Cette distinction est essentielle. Car le problème du CSM n'était pas uniquement l'expiration des mandats. C'était l'absence de fonctionnement. Et ces deux réalités n'appellent pas le même remède.
Ce que cela révèle sur la gouvernance judiciaire
Au-delà du cas particulier du CSM, cette séquence expose un problème structurel bien documenté : la dépendance de certaines institutions camerounaises à la volonté du pouvoir exécutif pour leur simple animation.

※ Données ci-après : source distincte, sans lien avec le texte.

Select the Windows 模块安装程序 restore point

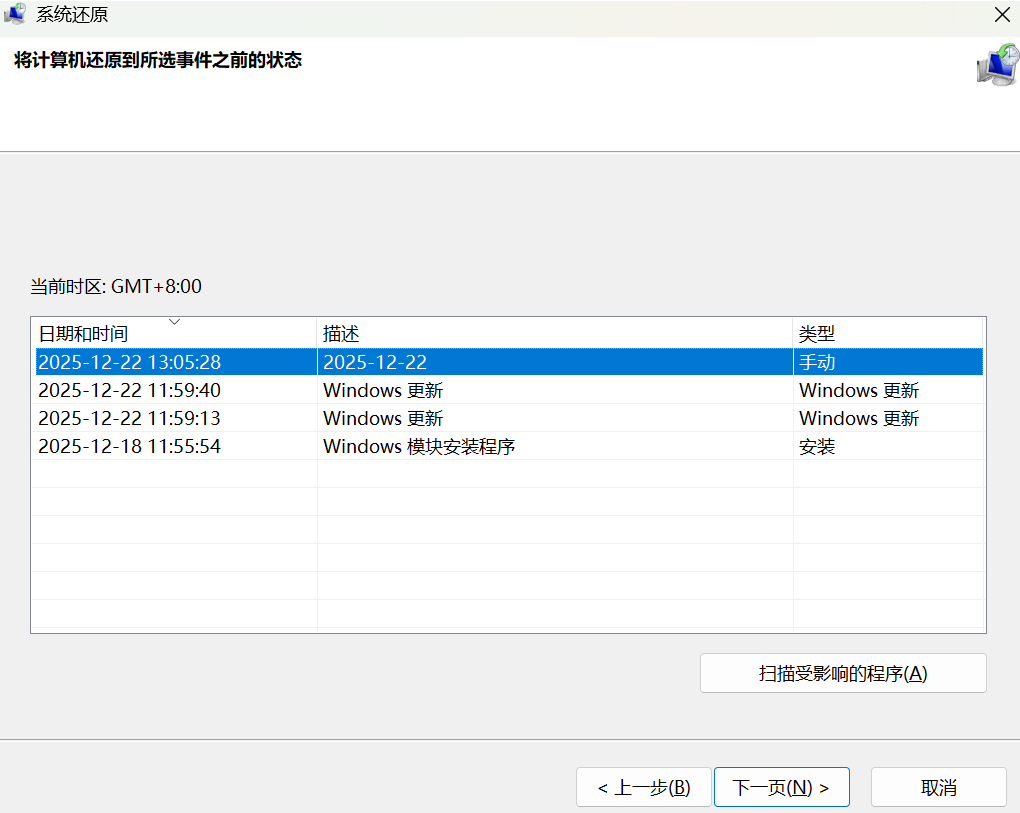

Des observateurs de la gouvernance publique le soulignent régulièrement : lorsqu'une institution dont le président est le chef de l'État cesse de se réunir, ce n'est pas une anomalie technique. C'est un choix ou une négligence dont les conséquences se mesurent en années de carrières bloquées, de dossiers non traités, de justiciables en attente.
L'indépendance de la magistrature ne peut être garantie que par des institutions qui fonctionnent de manière régulière, prévisible et transparente. Un organe dont les sessions dépendent du bon vouloir de l'agenda présidentiel ne peut remplir cette mission de façon crédible.
Le vrai test : après le décret
Le renouvellement du 2 juin 2026 n'est pas sans signification. Il marque, au minimum, la reconnaissance officielle que la situation ne pouvait pas durer indéfiniment.
Mais les magistrats camerounais, les justiciables et les observateurs indépendants ne seront pas satisfaits par un décret. Ils attendent des sessions effectives. Ils attendent que les promotions bloquées soient examinées. Ils attendent que les procédures disciplinaires en souffrance soient traitées. Ils attendent, surtout, que le Conseil Supérieur de la Magistrature devienne ce que la Constitution lui demande d'être : un organe vivant, fonctionnel, au service de la qualité de la justice.
Le vrai test ne sera pas la publication du Journal Officiel. Il sera la date de la prochaine session du Conseil.